- [Record set]:
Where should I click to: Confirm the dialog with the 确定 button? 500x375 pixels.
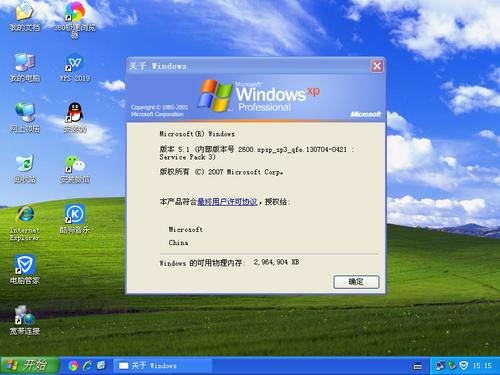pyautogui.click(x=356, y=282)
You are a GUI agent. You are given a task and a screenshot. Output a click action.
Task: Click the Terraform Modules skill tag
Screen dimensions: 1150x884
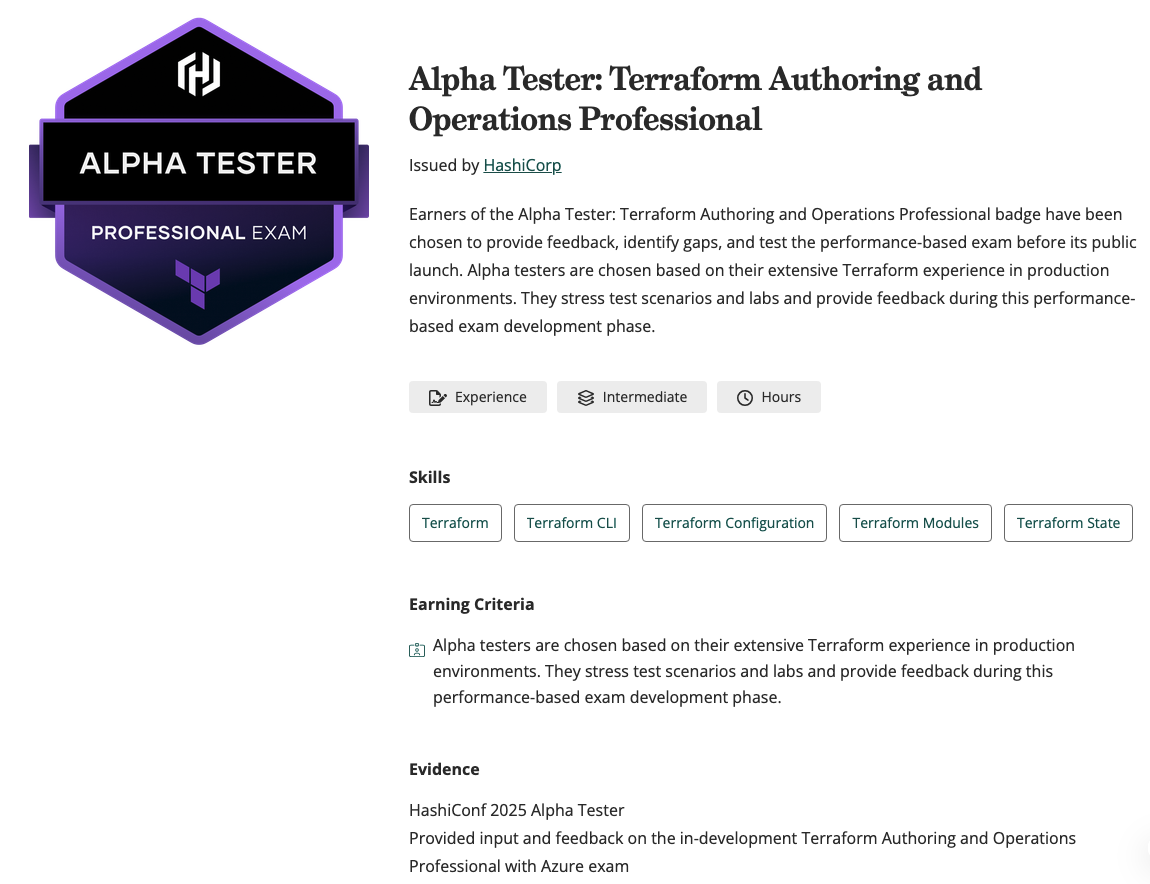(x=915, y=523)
* * *
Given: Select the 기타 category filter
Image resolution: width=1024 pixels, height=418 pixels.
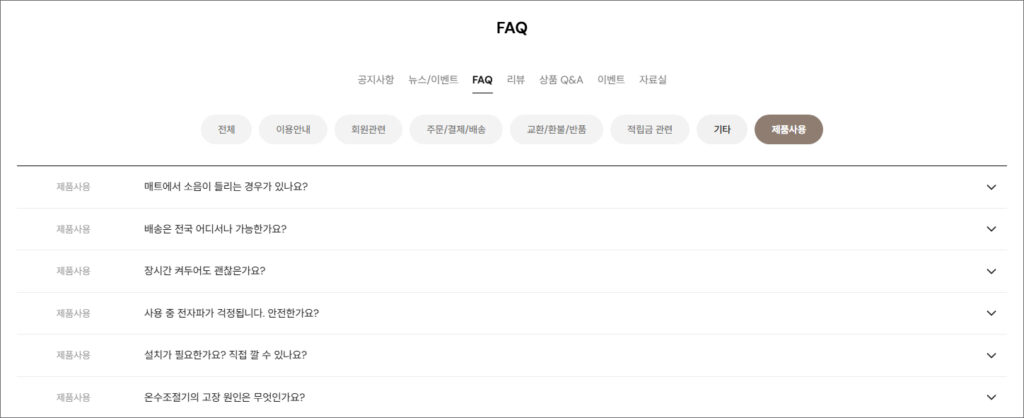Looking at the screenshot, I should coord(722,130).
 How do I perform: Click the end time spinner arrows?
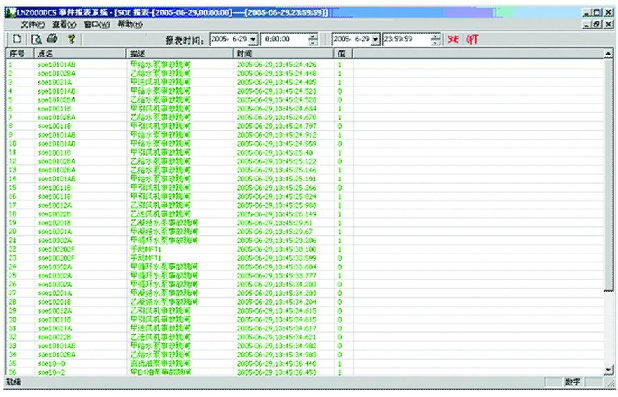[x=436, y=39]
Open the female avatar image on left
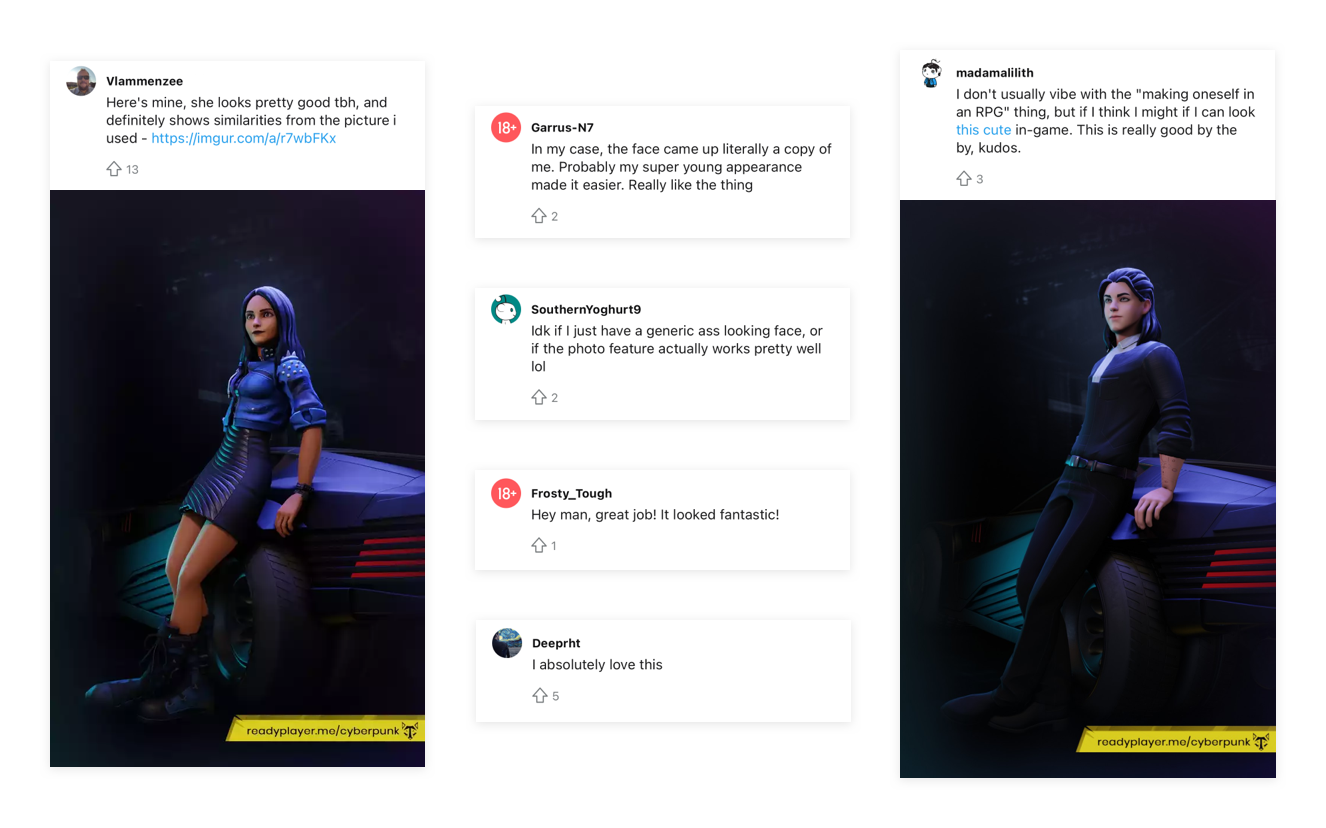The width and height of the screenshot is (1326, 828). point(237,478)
---
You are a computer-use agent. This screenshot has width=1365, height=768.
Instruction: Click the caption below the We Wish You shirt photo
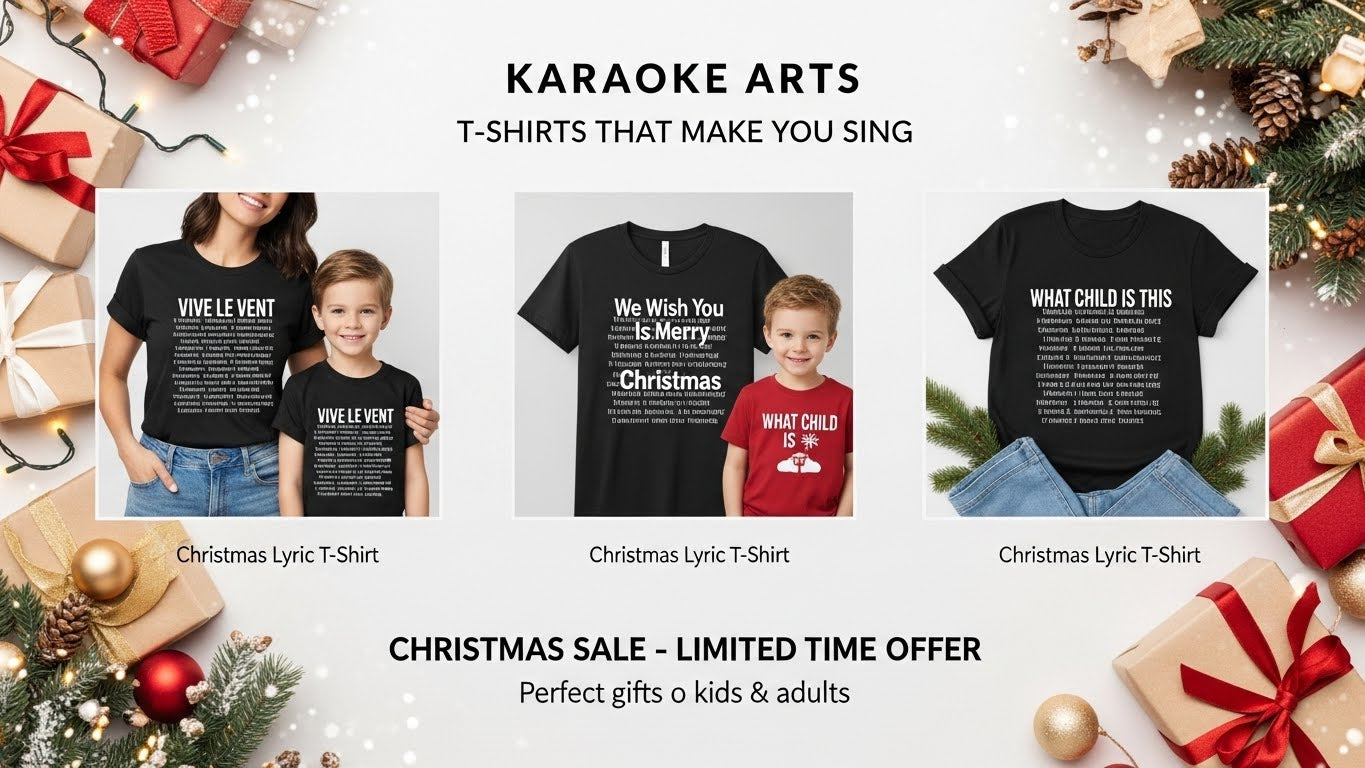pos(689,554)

- [Exercise requirements]:
Copy the records word for word, from the line containing "Where should I" through the line containing "(x=915, y=523)", including both, and leave the pictures out.

- [The completed task]:
Where should I click to: Confirm the dialog with the 确定 button? 500x375 pixels.
pyautogui.click(x=356, y=282)
You are a GUI agent. You are given a task and a screenshot. Output a click action.
Task: Click the Terraform Modules skill tag
Screen dimensions: 1150x884
(x=915, y=523)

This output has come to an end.